There is a growing consensus among the liberal elites that it is “inevitable” that the U. S. Supreme Court will eventually declare a constitutional “right” to marry someone of the same sex. Here are three quick reasons to believe they are wrong:

1) The Court was already asked to declare such a right last year—and it refused. The supposed legal superstars Ted Olson and David Boies teamed up to challenge California’s Proposition 8 before the Supreme Court—but that case, Hollingsworth v. Perry, ended with a whimper instead of a bang. The Court issued a narrow technical ruling that the proponents of Proposition 8 did not have legal standing to defend it in Court in place of state officials, who refused to do so. This ruling had the end result of allowing same-sex “marriages” to resume in California, but it established no precedent at all.

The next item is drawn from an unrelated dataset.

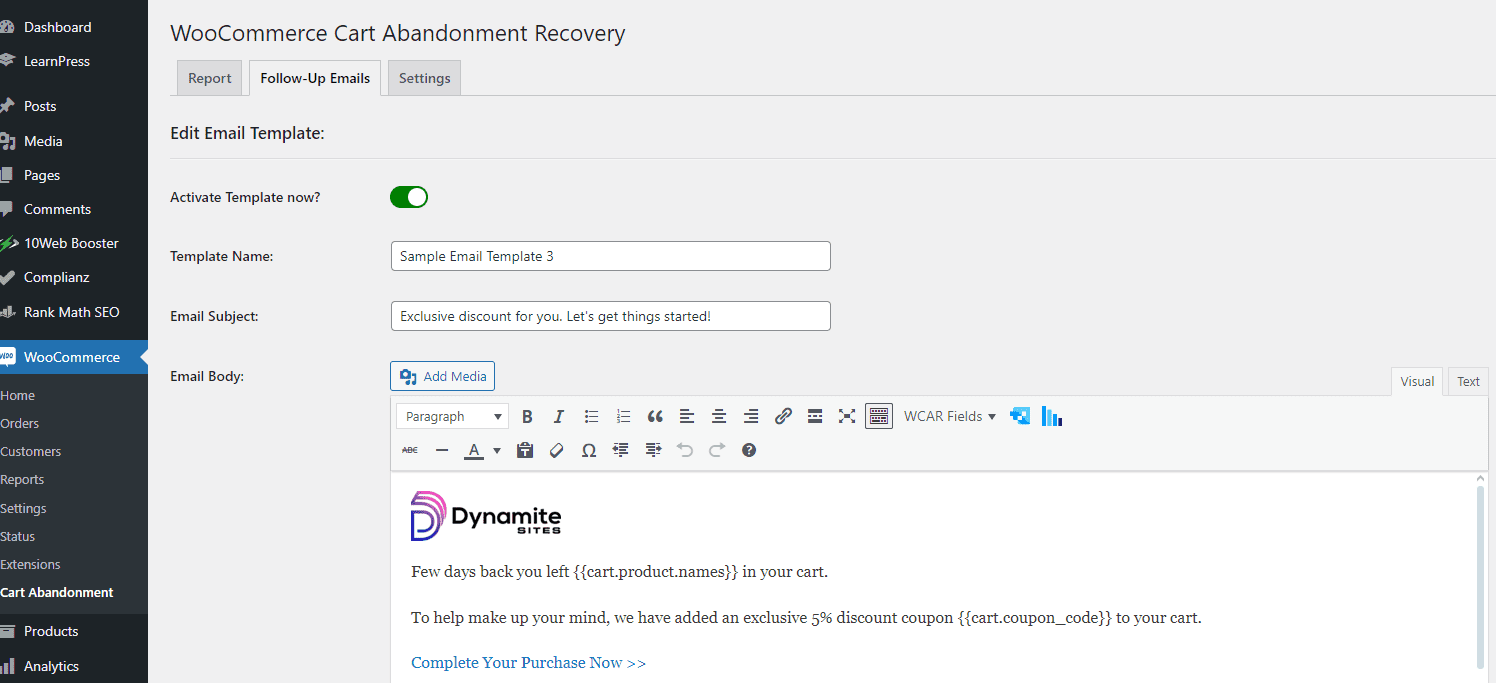Open the Paragraph format dropdown
1496x683 pixels.
(x=452, y=417)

If it were clear to a majority of the Court that the U.S. Constitution requires states to allow same-sex “marriages,” it would have been easy enough to declare as much last year. The fact that they did not may indicate at least some reluctance to do so.

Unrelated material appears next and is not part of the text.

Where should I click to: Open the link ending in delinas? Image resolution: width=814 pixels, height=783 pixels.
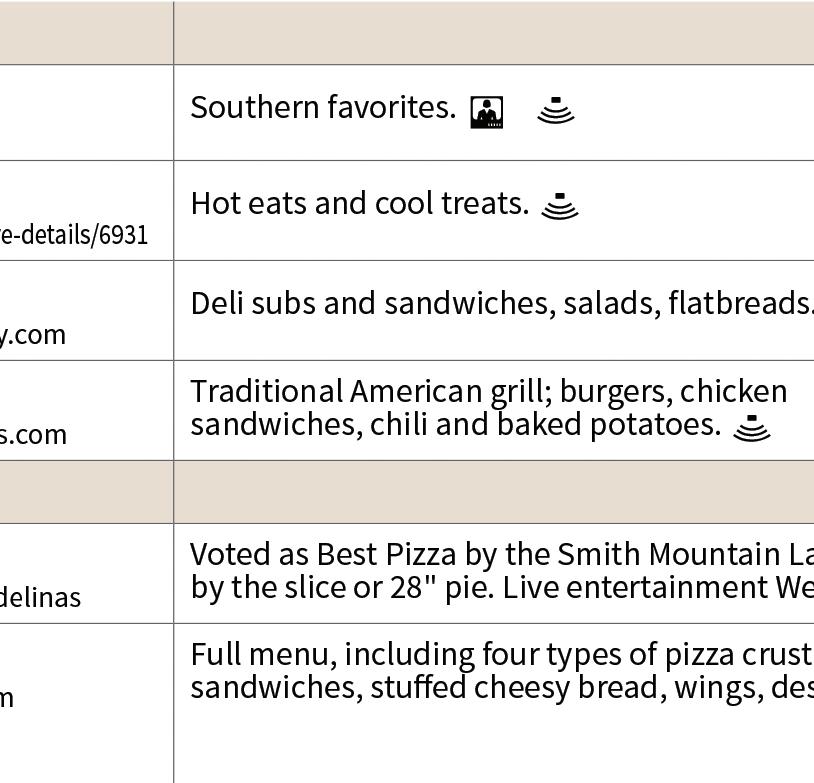coord(41,598)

2) In the case of U.S. v. Windsor, the Supreme Court did strike down the federal definition of marriage as the union of a man and a woman in the federal Defense of Marriage Act (DOMA). However, that decision was based largely on DOMA’s deviation from the tradition of the federal government deferring to state definitions of marriage. That same tradition would suggest that the Court should allow states to continue defining marriage as they choose.

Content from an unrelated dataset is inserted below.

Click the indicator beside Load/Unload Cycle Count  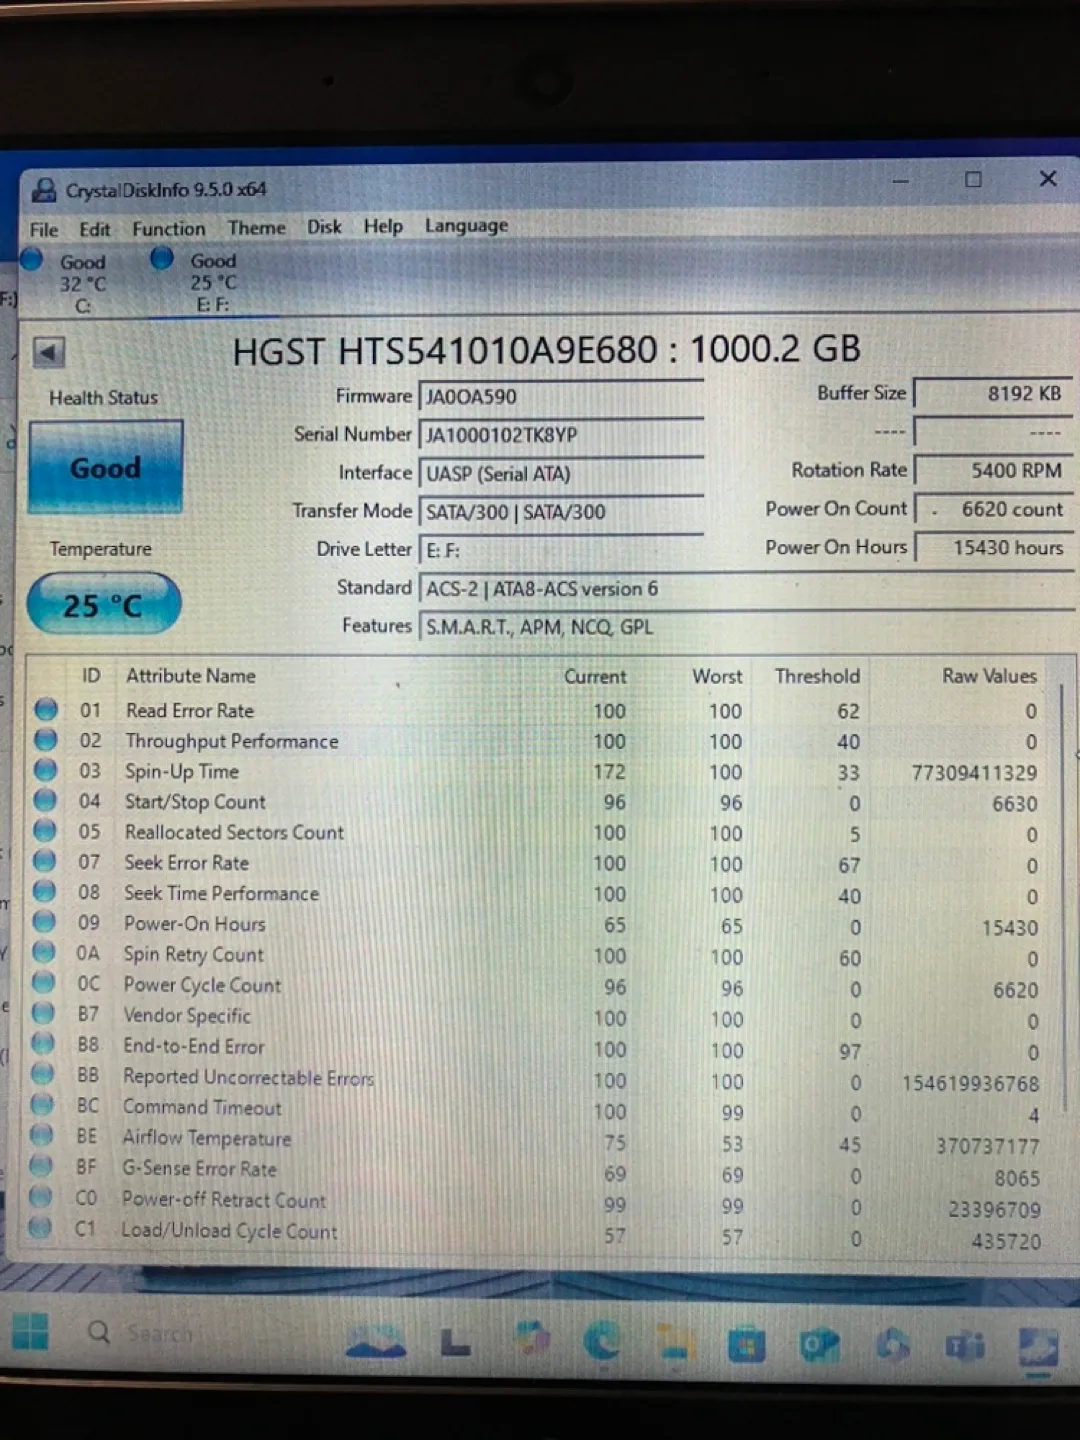tap(43, 1230)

3) When the current flurry of federal court decisions redefining marriage began last year, several of the lower courts involved refused to even issue a stay of their ruling pending appeal. However, the Supreme Court did issue such stays—suggesting that they are not in nearly so much of a rush to get same-sex couples to the altar or the justice of the peace as other judges are.

I’m not making bets or even predictions as to what the Supreme Court will do if and when one of these new cases reaches them. The court has issued bad, unjustified, unprecedented decisions before. I am just pointing out that there is reasonable evidence to suggest that the Court is not eager to overturn the very constitutions of a majority of these United States.